Description
Version:
name: SomeEnvironment
channels:
- https://conda.anaconda.org/conda-forge
# Originally created on Ubuntu Jammy:
dependencies:
- numpy=1.24
- python=3.9
- xtensor-python=0.26.1
- xtensor-blas: Need to check, the machine in question is down.
I spent a good few hours lost trying to dig out a bug that was leading to a segfault, and then an obscure message coming back from numpy about not being able to allocate enough space for an enormous array.
It turns out that I was simply assigning an expression that should have been a (1D) vector to a 2-dimensional pytensor. This one verifies my constant love of constraining dimension at compile-time! "Let's just keep things simple" they say, and then I waste time trying to debug code that never could have run correctly and without safety measures it's not so simple 😅
In any case, we are at runtime and here is a MRE:
void debugEntryPoint(){
xt::pytensor<std::complex<float>, 2> matrix{
{3, 0, 0, 0},
{0, 4, 0, 0},
{0, 0, 5, 0},
{0, 0, 0, 6}
};
xt::pytensor<std::complex<float>, 1> vector{{0, 0, 0, 1}};
xt::pytensor<std::complex<float>, 1> correctResult = xt::linalg::dot(matrix, vector);
xt::pytensor<std::complex<float>, 2> incorrectResult = xt::linalg::dot(matrix, vector);
// We never get here
cout << correctResult << endl;
// Or equally:
const auto &view = xt::linalg::dot(matrix, vector);
xt::pytensor<std::complex<float>, 1> correctResult = view;
xt::pytensor<std::complex<float>, 2> incorrectResult = view;
}
I would expect a message explaining that the size of the view as the result of the expression created cannot be assigned to a tensor of this shape.
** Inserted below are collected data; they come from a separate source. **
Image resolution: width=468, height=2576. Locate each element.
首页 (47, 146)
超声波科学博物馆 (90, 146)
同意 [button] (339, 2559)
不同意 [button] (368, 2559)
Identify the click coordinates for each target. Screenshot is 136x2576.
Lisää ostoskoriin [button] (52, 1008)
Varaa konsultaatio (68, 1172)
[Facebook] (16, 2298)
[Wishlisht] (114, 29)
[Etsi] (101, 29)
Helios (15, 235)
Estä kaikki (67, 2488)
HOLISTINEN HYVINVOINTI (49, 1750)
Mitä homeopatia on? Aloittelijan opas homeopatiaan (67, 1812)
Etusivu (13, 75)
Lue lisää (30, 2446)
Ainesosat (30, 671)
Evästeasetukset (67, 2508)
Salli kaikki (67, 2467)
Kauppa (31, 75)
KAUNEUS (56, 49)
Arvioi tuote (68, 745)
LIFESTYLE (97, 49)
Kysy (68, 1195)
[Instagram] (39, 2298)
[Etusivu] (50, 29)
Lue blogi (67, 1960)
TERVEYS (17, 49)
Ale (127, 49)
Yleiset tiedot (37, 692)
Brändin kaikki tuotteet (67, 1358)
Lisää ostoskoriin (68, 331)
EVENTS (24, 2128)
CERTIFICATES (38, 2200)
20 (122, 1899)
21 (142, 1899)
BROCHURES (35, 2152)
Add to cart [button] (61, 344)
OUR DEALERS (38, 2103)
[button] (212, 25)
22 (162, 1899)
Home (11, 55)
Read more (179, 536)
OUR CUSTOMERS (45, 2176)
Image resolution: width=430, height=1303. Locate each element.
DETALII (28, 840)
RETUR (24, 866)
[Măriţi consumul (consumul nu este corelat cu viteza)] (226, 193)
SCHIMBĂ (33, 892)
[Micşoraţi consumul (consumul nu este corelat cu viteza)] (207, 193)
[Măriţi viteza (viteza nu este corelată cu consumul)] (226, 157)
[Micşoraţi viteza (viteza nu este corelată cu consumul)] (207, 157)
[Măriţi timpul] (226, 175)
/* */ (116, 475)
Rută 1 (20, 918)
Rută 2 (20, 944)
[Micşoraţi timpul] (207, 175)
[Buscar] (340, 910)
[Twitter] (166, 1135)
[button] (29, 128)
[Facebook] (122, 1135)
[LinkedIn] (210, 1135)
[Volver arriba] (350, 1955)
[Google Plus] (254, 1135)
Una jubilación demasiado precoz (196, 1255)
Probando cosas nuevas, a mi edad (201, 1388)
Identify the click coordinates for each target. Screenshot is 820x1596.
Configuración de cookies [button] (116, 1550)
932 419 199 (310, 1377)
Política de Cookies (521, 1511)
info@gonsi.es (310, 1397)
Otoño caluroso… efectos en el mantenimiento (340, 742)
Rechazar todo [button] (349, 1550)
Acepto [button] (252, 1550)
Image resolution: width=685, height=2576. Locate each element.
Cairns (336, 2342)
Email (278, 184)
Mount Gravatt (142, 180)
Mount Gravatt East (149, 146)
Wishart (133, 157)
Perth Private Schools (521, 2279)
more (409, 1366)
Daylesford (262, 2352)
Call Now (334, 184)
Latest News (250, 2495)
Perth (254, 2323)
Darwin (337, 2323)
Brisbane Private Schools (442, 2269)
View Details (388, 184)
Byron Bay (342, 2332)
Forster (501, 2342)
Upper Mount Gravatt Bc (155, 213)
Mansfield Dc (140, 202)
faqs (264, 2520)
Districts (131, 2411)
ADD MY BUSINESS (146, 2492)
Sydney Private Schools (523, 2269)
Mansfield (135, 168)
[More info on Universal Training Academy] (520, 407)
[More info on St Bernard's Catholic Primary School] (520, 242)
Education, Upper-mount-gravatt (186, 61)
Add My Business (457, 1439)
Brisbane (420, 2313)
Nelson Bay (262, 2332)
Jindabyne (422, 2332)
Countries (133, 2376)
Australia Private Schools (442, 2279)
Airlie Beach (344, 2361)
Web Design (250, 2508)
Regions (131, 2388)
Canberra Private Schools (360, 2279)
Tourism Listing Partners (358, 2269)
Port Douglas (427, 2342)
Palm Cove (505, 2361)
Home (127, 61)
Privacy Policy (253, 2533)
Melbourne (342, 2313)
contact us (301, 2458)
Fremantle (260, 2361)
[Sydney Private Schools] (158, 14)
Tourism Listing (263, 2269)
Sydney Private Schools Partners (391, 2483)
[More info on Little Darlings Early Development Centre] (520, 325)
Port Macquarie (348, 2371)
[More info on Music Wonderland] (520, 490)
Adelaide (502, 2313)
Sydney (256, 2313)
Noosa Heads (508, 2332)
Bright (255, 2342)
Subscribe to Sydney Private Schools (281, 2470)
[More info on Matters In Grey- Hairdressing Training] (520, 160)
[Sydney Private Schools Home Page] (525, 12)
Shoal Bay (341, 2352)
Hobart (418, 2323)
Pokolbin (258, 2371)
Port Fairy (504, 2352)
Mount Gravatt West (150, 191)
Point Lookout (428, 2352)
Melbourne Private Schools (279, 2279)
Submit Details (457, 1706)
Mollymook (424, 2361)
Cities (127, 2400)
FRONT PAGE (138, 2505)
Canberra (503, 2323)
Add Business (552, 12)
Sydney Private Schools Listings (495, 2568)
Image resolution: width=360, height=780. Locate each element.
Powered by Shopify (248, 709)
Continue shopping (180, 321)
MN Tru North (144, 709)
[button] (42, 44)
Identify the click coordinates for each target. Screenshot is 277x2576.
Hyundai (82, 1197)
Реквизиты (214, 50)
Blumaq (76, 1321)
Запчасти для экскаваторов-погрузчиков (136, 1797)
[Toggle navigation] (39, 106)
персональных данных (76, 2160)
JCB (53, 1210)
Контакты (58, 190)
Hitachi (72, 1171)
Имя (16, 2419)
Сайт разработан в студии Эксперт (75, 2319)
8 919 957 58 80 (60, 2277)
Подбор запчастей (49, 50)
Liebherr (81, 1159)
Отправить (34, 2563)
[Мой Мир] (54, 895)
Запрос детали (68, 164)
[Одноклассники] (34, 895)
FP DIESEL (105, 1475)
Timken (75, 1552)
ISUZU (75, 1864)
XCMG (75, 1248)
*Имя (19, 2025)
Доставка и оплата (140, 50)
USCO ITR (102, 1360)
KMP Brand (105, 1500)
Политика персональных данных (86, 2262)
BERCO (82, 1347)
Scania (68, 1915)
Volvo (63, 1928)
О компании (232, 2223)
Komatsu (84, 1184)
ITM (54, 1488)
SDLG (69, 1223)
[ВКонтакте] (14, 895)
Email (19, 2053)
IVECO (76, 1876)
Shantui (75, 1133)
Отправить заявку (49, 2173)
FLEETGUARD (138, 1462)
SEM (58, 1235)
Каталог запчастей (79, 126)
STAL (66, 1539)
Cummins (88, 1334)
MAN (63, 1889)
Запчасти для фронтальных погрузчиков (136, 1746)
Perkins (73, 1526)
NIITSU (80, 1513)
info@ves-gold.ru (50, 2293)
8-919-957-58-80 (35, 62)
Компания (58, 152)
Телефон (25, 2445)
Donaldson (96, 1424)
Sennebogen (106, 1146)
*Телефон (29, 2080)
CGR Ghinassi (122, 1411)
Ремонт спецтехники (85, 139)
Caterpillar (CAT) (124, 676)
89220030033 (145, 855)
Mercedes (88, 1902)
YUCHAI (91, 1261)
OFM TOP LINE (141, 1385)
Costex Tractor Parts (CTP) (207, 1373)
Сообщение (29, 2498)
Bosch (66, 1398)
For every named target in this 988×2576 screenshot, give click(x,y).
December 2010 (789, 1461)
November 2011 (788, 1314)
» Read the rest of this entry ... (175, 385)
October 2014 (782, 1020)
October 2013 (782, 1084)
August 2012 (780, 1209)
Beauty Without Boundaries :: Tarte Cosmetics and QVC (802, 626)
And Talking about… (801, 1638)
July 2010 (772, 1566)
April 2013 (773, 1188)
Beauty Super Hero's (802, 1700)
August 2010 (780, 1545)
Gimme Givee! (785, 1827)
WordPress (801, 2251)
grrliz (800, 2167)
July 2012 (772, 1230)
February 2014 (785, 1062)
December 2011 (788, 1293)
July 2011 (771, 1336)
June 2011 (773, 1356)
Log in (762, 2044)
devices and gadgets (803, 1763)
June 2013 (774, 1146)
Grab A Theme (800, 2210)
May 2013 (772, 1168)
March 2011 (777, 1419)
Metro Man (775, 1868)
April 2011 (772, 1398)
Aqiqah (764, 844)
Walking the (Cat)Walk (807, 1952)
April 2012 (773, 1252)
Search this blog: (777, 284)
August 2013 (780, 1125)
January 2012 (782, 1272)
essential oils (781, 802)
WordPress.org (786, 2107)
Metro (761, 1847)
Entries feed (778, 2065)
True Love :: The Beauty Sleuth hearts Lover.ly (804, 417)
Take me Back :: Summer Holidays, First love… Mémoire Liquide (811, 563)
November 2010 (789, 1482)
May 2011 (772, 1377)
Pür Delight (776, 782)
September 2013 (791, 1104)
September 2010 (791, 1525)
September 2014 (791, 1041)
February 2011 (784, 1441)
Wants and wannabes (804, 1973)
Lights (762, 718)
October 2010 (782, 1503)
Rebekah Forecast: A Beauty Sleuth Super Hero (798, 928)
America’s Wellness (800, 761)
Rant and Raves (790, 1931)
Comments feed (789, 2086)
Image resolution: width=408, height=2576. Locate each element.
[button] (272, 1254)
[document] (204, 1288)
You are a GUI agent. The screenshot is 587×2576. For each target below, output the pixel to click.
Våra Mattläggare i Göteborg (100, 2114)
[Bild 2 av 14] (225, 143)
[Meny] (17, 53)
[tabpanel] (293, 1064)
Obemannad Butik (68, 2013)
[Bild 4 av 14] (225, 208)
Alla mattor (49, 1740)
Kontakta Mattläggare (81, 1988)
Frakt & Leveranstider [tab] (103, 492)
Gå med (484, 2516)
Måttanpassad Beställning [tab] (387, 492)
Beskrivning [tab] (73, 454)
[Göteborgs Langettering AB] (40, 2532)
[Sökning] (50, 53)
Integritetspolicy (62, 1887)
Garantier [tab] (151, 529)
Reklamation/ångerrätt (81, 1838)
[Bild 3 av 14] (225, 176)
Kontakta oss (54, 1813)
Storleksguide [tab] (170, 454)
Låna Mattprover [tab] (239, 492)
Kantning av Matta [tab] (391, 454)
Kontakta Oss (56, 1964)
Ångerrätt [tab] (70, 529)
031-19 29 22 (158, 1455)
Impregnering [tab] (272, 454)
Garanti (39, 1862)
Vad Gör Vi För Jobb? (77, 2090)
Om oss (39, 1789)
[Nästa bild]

I.e. note that the error comes at the moment we assign, not when we try to compute the result.
And the problem is that this is the error that results:
>>> debugEntryPoint()
numpy.core._exceptions._ArrayMemoryError: Unable to allocate 3.98 PiB for an array with shape (4, 140095169944816) and data type complex64
The above exception was the direct cause of the following exception:
Traceback (most recent call last):
File "<stdin>", line 1, in <module>
RuntimeError: NumPy: unable to create ndarray
Not sure if this is down to the BLAS or Python package, but opening here as it specifically relates to the message from Numpy and at the point we perform the copy.
Cheers